*WHAT YOU WILL DO*
What you return must match the records exactly, line for line.

*MATERIALS PROVIDED*
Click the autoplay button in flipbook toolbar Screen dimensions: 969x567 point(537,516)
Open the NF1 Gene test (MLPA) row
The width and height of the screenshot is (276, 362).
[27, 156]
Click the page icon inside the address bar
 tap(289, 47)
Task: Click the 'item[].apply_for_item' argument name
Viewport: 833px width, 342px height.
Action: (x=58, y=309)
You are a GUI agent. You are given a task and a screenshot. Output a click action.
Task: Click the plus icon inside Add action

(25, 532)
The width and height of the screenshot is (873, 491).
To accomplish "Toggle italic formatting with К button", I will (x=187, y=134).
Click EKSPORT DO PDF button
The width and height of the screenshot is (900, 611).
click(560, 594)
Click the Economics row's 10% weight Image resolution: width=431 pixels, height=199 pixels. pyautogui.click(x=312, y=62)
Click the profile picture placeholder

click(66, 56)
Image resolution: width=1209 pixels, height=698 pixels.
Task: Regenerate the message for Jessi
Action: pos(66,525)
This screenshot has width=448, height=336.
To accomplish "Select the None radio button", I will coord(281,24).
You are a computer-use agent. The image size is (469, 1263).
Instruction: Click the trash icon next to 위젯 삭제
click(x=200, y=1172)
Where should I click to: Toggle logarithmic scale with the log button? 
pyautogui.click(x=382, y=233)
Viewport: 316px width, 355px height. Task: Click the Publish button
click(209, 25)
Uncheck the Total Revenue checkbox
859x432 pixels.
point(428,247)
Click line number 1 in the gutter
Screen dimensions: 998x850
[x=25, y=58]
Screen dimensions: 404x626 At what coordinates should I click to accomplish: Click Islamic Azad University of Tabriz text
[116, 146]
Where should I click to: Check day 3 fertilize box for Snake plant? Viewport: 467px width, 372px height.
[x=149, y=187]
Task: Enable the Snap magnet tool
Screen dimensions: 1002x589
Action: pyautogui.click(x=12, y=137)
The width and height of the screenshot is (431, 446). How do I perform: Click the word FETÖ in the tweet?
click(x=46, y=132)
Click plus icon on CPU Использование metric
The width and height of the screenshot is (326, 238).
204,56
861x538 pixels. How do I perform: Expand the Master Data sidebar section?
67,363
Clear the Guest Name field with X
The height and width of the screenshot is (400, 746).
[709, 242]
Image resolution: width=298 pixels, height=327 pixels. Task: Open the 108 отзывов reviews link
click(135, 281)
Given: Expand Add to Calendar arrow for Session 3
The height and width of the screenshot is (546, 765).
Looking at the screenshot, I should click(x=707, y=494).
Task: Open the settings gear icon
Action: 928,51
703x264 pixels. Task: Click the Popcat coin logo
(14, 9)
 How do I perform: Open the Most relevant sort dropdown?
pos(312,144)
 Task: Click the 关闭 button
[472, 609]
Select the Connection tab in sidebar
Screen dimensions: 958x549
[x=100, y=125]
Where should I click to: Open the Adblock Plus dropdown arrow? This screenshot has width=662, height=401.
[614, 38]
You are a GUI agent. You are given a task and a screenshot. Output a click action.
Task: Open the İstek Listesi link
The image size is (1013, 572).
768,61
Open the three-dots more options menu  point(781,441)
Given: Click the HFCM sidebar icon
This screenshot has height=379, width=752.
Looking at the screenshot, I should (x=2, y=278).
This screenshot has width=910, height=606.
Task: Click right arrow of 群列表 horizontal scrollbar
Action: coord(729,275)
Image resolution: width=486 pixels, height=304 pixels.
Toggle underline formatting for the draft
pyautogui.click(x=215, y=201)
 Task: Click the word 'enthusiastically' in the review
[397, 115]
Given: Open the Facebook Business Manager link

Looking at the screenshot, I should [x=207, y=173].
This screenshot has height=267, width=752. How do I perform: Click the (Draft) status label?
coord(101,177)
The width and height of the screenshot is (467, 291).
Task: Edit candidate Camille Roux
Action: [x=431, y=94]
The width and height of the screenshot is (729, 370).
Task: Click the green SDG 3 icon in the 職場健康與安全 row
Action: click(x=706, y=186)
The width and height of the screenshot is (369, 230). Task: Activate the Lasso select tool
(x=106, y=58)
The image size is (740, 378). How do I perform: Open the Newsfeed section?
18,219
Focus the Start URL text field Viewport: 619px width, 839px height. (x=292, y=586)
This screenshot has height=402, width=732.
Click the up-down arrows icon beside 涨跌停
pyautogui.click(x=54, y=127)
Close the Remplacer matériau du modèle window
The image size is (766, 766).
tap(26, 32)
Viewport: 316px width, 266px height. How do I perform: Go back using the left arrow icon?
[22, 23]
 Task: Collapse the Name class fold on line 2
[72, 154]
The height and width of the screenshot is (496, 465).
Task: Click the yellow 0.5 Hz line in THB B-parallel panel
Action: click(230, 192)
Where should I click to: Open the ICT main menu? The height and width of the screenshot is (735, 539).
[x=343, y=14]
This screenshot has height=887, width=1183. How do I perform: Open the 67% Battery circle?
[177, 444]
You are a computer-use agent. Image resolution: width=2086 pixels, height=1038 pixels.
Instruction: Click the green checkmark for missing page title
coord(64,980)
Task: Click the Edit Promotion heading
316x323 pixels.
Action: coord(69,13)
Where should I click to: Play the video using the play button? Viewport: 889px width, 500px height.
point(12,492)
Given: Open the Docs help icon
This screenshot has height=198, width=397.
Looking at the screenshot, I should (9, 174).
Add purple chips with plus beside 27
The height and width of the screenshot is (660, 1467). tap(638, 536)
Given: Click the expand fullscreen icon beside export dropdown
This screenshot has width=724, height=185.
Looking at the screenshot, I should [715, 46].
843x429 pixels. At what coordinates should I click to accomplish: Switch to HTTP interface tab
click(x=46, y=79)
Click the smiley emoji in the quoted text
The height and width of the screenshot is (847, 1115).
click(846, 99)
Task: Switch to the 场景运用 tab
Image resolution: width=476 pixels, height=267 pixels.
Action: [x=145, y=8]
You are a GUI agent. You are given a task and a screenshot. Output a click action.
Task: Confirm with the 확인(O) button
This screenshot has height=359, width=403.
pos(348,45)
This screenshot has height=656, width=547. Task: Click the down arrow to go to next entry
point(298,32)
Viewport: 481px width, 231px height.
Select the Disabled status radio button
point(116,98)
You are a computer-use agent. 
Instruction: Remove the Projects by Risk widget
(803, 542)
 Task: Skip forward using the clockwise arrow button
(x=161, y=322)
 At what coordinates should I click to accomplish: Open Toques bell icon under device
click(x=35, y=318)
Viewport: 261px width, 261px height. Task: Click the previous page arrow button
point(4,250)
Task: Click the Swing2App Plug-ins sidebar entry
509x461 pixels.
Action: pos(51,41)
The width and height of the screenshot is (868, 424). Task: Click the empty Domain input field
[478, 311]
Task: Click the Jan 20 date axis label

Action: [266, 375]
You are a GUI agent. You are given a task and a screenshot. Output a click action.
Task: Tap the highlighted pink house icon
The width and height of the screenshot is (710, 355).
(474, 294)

*EXERCISE SOLUTION*
Click the autoplay button in flipbook toolbar Screen dimensions: 969x567 point(537,516)
Open the NF1 Gene test (MLPA) row
The width and height of the screenshot is (276, 362).
[27, 156]
Click the page icon inside the address bar
 tap(289, 47)
Task: Click the 'item[].apply_for_item' argument name
Viewport: 833px width, 342px height.
Action: (x=58, y=309)
You are a GUI agent. You are given a task and a screenshot. Output a click action.
Task: Click the plus icon inside Add action

(25, 532)
The width and height of the screenshot is (873, 491).
To accomplish "Toggle italic formatting with К button", I will (x=187, y=134).
Click EKSPORT DO PDF button
The width and height of the screenshot is (900, 611).
click(560, 594)
Click the Economics row's 10% weight Image resolution: width=431 pixels, height=199 pixels. pyautogui.click(x=312, y=62)
Click the profile picture placeholder

click(66, 56)
Image resolution: width=1209 pixels, height=698 pixels.
Task: Regenerate the message for Jessi
Action: pos(66,525)
This screenshot has width=448, height=336.
To accomplish "Select the None radio button", I will coord(281,24).
You are a computer-use agent. The image size is (469, 1263).
Instruction: Click the trash icon next to 위젯 삭제
click(x=200, y=1172)
Where should I click to: Toggle logarithmic scale with the log button? 
pyautogui.click(x=382, y=233)
Viewport: 316px width, 355px height. Task: Click the Publish button
click(209, 25)
Uncheck the Total Revenue checkbox
859x432 pixels.
point(428,247)
Click line number 1 in the gutter
Screen dimensions: 998x850
[x=25, y=58]
Screen dimensions: 404x626 At what coordinates should I click to accomplish: Click Islamic Azad University of Tabriz text
[116, 146]
Where should I click to: Check day 3 fertilize box for Snake plant? Viewport: 467px width, 372px height.
[x=149, y=187]
Task: Enable the Snap magnet tool
Screen dimensions: 1002x589
Action: pyautogui.click(x=12, y=137)
The width and height of the screenshot is (431, 446). How do I perform: Click the word FETÖ in the tweet?
click(x=46, y=132)
Click plus icon on CPU Использование metric
The width and height of the screenshot is (326, 238).
204,56
861x538 pixels. How do I perform: Expand the Master Data sidebar section?
67,363
Clear the Guest Name field with X
The height and width of the screenshot is (400, 746).
[709, 242]
Image resolution: width=298 pixels, height=327 pixels. Task: Open the 108 отзывов reviews link
click(135, 281)
Given: Expand Add to Calendar arrow for Session 3
The height and width of the screenshot is (546, 765).
Looking at the screenshot, I should click(x=707, y=494).
Task: Open the settings gear icon
Action: 928,51
703x264 pixels. Task: Click the Popcat coin logo
(14, 9)
 How do I perform: Open the Most relevant sort dropdown?
pos(312,144)
 Task: Click the 关闭 button
[472, 609]
Select the Connection tab in sidebar
Screen dimensions: 958x549
[x=100, y=125]
Where should I click to: Open the Adblock Plus dropdown arrow? This screenshot has width=662, height=401.
[614, 38]
You are a GUI agent. You are given a task and a screenshot. Output a click action.
Task: Open the İstek Listesi link
The image size is (1013, 572).
768,61
Open the three-dots more options menu  point(781,441)
Given: Click the HFCM sidebar icon
This screenshot has height=379, width=752.
Looking at the screenshot, I should (x=2, y=278).
This screenshot has width=910, height=606.
Task: Click right arrow of 群列表 horizontal scrollbar
Action: coord(729,275)
Image resolution: width=486 pixels, height=304 pixels.
Toggle underline formatting for the draft
pyautogui.click(x=215, y=201)
 Task: Click the word 'enthusiastically' in the review
[397, 115]
Given: Open the Facebook Business Manager link

Looking at the screenshot, I should [x=207, y=173].
This screenshot has height=267, width=752. How do I perform: Click the (Draft) status label?
coord(101,177)
The width and height of the screenshot is (467, 291).
Task: Edit candidate Camille Roux
Action: [x=431, y=94]
The width and height of the screenshot is (729, 370).
Task: Click the green SDG 3 icon in the 職場健康與安全 row
Action: click(x=706, y=186)
The width and height of the screenshot is (369, 230). Task: Activate the Lasso select tool
(x=106, y=58)
The image size is (740, 378). How do I perform: Open the Newsfeed section?
18,219
Focus the Start URL text field Viewport: 619px width, 839px height. (x=292, y=586)
This screenshot has height=402, width=732.
Click the up-down arrows icon beside 涨跌停
pyautogui.click(x=54, y=127)
Close the Remplacer matériau du modèle window
The image size is (766, 766).
tap(26, 32)
Viewport: 316px width, 266px height. How do I perform: Go back using the left arrow icon?
[22, 23]
 Task: Collapse the Name class fold on line 2
[72, 154]
The height and width of the screenshot is (496, 465).
Task: Click the yellow 0.5 Hz line in THB B-parallel panel
Action: click(230, 192)
Where should I click to: Open the ICT main menu? The height and width of the screenshot is (735, 539).
[x=343, y=14]
This screenshot has height=887, width=1183. How do I perform: Open the 67% Battery circle?
[177, 444]
You are a computer-use agent. Image resolution: width=2086 pixels, height=1038 pixels.
Instruction: Click the green checkmark for missing page title
coord(64,980)
Task: Click the Edit Promotion heading
316x323 pixels.
Action: coord(69,13)
Where should I click to: Play the video using the play button? Viewport: 889px width, 500px height.
point(12,492)
Given: Open the Docs help icon
This screenshot has height=198, width=397.
Looking at the screenshot, I should (9, 174).
Add purple chips with plus beside 27
The height and width of the screenshot is (660, 1467). tap(638, 536)
Given: Click the expand fullscreen icon beside export dropdown
This screenshot has width=724, height=185.
Looking at the screenshot, I should [715, 46].
843x429 pixels. At what coordinates should I click to accomplish: Switch to HTTP interface tab
click(x=46, y=79)
Click the smiley emoji in the quoted text
The height and width of the screenshot is (847, 1115).
click(846, 99)
Task: Switch to the 场景运用 tab
Image resolution: width=476 pixels, height=267 pixels.
Action: [x=145, y=8]
You are a GUI agent. You are given a task and a screenshot. Output a click action.
Task: Confirm with the 확인(O) button
This screenshot has height=359, width=403.
pos(348,45)
This screenshot has height=656, width=547. Task: Click the down arrow to go to next entry
point(298,32)
Viewport: 481px width, 231px height.
Select the Disabled status radio button
point(116,98)
You are a computer-use agent. 
Instruction: Remove the Projects by Risk widget
(803, 542)
 Task: Skip forward using the clockwise arrow button
(x=161, y=322)
 At what coordinates should I click to accomplish: Open Toques bell icon under device
click(x=35, y=318)
Viewport: 261px width, 261px height. Task: Click the previous page arrow button
point(4,250)
Task: Click the Swing2App Plug-ins sidebar entry
509x461 pixels.
Action: pos(51,41)
The width and height of the screenshot is (868, 424). Task: Click the empty Domain input field
[478, 311]
Task: Click the Jan 20 date axis label

Action: [266, 375]
You are a GUI agent. You are given a task and a screenshot. Output a click action.
Task: Tap the highlighted pink house icon
The width and height of the screenshot is (710, 355).
(474, 294)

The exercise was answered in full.